─── SOURCE PASSAGE ───

University of Plymouth Choral Society, Carols by Candlelight
Christmas carol: a song or hymn with the theme of Christmas, traditionally sung during the surrounding Christmas holiday season. 

Carols were first sung in Europe thousands of years ago, but these were not Christmas carols as we know them

These were pagan songs sung at winter solstice celebrations, as people danced around stone circles. The word carol comes from the old French word 'carole', which meant a popular circle dance accompanied by singing. 
Carols used to be written and sung during all four of the seasons. There used to be May carols and harvest carols, but it is only the tradition of singing them at Christmas which has really survived. 
The ancient Roman pagan festival of Saturnalia, which honoured the agricultural god Saturn, took placed near the winter solstice. Due to when this holiday occurred, Saturnalia celebrations are said to be the source of many of the traditions we now associate with Christmas, such as wreaths, candles, feasting and gift-giving. 
It was only later that carols began to be sung in church and to be specifically associated with Christmas.

───

THE TASKS:
A: In the passage on Christmas carols, what did the old French word 'carole' mean?
B: Please list the Christmas traditions that the passage on Christmas carols says may come from Saturnalia celebrations.

─── INFORMATION SHOWN ───

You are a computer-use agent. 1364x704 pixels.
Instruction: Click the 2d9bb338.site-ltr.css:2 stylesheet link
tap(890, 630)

───

WRITTEN RESPONSES:
A: A popular circle dance accompanied by singing.

B: Wreaths, candles, feasting, gift-giving